:: Exercise objective ::
For the entries below, the expected answer is the line with "Image resolution: width=1532", the line with "Given: Click the Undo arrow in command bar", and every line between them, exactly as written, and nothing more.

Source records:
○ ○ ○ ○ ○ ○ ○
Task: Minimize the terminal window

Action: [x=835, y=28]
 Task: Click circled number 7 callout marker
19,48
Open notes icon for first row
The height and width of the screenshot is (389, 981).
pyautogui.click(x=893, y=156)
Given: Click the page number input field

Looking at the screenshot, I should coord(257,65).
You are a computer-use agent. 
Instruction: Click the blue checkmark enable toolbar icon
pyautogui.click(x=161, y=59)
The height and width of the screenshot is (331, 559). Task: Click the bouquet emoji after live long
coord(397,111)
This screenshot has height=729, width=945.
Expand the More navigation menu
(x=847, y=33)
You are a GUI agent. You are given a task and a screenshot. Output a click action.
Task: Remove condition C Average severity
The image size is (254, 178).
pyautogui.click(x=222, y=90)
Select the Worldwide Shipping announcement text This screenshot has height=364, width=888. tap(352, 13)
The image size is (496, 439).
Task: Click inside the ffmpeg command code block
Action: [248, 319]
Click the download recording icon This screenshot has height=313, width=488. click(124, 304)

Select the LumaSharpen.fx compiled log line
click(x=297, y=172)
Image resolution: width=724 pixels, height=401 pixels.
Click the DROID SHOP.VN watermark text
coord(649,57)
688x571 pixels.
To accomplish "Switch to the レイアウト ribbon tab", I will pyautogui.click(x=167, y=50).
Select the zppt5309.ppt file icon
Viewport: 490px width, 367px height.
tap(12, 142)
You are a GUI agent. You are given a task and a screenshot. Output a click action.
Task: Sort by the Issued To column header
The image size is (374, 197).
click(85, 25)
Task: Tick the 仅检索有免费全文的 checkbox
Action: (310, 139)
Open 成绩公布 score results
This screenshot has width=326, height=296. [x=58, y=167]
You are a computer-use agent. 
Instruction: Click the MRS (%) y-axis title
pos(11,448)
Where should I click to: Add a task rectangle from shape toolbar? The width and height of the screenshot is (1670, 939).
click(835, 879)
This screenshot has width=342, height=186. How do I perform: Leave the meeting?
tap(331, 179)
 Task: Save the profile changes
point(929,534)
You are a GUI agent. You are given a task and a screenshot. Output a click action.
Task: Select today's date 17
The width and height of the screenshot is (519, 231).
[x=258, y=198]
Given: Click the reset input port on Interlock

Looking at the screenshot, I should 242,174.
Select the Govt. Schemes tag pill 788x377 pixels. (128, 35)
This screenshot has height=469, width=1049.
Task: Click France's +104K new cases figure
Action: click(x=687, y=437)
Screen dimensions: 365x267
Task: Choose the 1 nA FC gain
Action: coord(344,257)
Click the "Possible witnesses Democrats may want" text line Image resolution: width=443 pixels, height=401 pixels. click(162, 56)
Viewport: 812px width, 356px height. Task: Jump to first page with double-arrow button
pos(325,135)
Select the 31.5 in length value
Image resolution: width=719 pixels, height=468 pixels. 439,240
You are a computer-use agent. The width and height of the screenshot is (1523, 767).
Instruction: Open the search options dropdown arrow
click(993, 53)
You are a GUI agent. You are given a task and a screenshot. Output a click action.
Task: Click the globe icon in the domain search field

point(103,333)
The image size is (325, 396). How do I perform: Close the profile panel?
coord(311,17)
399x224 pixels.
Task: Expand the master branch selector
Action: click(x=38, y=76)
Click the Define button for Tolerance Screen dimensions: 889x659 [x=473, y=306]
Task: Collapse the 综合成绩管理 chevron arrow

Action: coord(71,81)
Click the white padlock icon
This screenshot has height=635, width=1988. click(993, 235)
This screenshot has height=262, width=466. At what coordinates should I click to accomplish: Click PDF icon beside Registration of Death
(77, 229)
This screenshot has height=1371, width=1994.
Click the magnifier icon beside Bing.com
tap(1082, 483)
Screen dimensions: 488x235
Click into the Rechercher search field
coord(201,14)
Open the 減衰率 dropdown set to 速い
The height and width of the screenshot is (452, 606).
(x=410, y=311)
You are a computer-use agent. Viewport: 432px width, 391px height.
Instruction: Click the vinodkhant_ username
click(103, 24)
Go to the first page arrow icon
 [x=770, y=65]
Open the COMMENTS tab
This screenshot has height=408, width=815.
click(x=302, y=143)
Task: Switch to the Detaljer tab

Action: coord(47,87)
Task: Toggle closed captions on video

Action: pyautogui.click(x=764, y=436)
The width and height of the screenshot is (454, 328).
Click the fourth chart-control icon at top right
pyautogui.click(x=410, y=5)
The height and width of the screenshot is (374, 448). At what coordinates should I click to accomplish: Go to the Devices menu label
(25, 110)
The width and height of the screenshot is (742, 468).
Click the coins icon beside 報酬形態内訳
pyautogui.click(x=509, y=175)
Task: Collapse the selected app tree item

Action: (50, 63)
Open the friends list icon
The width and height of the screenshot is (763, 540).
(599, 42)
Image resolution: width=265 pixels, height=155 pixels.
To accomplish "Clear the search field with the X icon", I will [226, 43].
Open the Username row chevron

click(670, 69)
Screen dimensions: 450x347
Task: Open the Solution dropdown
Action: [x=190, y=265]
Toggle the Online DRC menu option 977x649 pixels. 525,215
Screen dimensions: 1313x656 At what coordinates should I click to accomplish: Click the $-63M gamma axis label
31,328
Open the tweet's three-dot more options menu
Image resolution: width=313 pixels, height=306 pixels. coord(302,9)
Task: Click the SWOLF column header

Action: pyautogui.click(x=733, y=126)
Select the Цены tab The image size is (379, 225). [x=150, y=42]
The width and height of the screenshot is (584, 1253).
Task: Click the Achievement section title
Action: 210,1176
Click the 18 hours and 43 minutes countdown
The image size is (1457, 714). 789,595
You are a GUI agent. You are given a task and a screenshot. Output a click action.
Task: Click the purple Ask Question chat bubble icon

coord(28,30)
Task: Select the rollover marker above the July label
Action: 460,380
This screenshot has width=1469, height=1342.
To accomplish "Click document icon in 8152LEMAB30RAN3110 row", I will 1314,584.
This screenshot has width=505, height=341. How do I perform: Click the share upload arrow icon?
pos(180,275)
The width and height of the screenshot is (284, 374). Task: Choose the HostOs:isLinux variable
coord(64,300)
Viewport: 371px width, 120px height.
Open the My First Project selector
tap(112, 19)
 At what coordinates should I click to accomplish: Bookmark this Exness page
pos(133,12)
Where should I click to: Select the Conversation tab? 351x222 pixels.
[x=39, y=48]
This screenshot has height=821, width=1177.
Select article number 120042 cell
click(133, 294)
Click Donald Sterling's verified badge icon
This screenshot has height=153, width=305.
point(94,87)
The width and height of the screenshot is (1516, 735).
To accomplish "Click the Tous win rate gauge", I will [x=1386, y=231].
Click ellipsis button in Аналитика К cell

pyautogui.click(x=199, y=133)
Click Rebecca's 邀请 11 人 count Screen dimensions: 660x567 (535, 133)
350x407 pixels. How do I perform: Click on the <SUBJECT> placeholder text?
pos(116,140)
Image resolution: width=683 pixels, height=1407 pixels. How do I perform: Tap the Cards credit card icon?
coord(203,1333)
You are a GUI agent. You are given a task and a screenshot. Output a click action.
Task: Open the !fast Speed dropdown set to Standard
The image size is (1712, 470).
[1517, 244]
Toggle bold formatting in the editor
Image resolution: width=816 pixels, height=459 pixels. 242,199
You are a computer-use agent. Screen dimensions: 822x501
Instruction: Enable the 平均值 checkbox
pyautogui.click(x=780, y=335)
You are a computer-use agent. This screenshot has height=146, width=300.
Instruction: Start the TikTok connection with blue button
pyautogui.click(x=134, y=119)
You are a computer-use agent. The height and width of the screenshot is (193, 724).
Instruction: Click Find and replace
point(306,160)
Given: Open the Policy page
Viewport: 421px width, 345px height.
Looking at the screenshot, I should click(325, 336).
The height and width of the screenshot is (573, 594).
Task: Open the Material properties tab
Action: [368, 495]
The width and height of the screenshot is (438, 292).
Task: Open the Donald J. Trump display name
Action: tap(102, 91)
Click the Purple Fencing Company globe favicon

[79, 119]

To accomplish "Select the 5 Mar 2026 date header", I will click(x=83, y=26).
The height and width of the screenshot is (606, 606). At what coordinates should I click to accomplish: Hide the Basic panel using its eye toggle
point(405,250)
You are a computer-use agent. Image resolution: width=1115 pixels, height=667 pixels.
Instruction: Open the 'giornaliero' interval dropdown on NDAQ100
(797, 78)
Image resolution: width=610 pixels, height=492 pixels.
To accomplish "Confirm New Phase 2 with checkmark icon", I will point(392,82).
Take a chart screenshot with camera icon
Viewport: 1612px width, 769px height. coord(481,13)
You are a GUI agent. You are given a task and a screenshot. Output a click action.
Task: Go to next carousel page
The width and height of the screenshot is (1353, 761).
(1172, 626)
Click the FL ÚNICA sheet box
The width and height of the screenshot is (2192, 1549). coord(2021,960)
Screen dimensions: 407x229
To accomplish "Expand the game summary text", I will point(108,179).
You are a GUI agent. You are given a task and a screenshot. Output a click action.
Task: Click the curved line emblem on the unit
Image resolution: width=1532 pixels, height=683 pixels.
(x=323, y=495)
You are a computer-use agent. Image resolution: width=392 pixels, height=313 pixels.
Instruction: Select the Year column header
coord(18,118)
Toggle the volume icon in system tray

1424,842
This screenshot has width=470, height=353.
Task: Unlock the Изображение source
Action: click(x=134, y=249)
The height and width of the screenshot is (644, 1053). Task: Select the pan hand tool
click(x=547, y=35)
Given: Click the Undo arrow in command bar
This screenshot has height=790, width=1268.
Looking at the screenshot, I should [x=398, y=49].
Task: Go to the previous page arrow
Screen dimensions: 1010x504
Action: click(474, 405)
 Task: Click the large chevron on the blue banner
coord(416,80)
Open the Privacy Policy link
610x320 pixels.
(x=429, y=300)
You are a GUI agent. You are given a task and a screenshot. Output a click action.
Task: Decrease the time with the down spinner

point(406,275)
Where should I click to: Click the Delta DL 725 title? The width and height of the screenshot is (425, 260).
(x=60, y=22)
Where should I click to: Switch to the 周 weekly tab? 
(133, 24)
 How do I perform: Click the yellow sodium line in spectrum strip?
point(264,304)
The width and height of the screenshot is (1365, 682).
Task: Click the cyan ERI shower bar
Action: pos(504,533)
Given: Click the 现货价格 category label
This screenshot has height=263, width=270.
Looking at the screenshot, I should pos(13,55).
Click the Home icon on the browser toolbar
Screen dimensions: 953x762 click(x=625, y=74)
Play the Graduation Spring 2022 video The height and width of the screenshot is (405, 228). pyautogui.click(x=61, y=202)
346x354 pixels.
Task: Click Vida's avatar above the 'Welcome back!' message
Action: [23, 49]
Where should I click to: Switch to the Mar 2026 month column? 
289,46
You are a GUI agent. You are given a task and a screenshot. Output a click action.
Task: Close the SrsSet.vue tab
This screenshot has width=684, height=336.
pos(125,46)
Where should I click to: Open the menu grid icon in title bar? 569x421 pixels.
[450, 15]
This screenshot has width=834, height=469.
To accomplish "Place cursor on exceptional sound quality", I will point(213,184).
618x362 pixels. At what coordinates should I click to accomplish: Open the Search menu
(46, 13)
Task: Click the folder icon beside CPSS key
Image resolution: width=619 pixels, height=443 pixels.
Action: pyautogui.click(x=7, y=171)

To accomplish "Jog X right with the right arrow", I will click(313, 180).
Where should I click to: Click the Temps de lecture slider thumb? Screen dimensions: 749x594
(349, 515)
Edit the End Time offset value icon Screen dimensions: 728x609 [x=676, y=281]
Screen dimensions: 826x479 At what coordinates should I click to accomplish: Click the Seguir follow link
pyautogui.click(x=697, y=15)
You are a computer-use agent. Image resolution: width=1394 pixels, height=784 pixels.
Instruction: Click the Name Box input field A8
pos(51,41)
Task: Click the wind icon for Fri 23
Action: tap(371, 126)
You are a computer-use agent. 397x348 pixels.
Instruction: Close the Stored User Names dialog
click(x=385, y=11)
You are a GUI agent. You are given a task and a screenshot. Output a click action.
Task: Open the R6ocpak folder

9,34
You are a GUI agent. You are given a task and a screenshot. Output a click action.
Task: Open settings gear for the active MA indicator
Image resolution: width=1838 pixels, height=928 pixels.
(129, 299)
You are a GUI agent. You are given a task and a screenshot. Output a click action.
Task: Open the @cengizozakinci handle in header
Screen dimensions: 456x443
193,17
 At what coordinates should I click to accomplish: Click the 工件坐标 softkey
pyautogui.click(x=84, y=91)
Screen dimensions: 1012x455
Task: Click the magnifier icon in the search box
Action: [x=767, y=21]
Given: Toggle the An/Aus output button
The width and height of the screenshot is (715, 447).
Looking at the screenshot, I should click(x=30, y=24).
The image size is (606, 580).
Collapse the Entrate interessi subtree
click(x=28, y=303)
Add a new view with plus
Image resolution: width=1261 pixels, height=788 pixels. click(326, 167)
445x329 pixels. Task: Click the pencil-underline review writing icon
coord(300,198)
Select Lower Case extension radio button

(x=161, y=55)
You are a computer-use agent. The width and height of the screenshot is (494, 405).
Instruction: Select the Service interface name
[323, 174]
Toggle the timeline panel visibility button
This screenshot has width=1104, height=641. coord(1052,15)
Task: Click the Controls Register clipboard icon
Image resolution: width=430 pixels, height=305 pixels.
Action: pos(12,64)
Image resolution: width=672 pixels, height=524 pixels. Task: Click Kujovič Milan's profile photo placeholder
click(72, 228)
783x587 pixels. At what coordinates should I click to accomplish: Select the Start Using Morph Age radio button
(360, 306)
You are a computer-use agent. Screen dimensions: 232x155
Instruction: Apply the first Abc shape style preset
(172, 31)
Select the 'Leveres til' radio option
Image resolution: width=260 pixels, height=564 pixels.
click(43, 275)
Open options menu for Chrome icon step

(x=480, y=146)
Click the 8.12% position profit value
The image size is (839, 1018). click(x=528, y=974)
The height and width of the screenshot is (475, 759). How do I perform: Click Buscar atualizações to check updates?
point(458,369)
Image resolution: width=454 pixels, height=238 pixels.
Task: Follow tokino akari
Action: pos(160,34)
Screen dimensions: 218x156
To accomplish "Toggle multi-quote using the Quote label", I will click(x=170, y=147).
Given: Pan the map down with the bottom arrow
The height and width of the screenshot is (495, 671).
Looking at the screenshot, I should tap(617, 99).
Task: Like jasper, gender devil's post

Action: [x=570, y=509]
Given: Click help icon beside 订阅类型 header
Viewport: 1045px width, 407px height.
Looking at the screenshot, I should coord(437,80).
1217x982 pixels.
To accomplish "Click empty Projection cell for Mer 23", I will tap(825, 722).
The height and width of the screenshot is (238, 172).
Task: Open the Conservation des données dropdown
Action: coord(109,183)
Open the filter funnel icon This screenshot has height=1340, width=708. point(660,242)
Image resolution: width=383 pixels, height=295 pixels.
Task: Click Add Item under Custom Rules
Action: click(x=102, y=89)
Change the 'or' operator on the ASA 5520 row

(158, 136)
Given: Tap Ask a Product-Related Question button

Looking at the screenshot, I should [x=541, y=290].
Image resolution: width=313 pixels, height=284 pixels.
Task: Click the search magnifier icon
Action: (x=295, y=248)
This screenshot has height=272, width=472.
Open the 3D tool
○ ○ ○ ○ ○ ○ ○
:: Solved problem ::
Image resolution: width=1532 pixels, height=683 pixels.
(x=323, y=495)
You are a computer-use agent. Image resolution: width=392 pixels, height=313 pixels.
Instruction: Select the Year column header
coord(18,118)
Toggle the volume icon in system tray

1424,842
This screenshot has width=470, height=353.
Task: Unlock the Изображение source
Action: click(x=134, y=249)
The height and width of the screenshot is (644, 1053). Task: Select the pan hand tool
click(x=547, y=35)
Given: Click the Undo arrow in command bar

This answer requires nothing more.